_Supplied data_.
===============

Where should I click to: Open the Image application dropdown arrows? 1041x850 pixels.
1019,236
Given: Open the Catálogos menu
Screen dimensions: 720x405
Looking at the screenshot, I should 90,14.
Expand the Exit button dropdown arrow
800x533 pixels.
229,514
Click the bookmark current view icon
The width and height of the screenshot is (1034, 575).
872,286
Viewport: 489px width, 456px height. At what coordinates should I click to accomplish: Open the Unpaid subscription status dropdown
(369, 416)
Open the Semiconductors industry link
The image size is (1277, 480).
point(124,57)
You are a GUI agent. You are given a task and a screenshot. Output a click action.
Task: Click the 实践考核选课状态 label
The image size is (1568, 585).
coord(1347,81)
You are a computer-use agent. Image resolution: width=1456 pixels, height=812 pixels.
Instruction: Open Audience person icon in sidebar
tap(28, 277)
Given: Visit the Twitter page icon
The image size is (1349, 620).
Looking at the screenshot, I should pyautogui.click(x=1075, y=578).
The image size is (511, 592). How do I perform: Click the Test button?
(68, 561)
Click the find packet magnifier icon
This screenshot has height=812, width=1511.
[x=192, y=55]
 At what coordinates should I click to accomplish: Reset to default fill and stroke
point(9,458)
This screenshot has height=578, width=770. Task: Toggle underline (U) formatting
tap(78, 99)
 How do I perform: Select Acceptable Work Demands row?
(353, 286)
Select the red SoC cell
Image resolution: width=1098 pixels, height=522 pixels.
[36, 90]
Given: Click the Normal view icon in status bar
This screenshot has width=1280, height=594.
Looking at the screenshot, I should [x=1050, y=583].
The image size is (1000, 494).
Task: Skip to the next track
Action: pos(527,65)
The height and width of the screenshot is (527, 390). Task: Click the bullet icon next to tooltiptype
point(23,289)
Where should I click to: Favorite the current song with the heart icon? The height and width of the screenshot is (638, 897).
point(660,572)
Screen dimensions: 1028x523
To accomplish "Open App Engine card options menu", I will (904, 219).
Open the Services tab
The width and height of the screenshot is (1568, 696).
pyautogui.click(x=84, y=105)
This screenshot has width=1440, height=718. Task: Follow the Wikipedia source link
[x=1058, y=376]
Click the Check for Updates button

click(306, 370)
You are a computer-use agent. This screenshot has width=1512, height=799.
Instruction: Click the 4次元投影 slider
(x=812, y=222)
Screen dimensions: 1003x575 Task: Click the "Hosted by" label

===============

_What you will do_. Please repeat each line from the one with "Instruction: Click the 4次元投影 slider" through the last line of the data above, and add nothing.

_Solution_.
Instruction: Click the 4次元投影 slider
(x=812, y=222)
Screen dimensions: 1003x575 Task: Click the "Hosted by" label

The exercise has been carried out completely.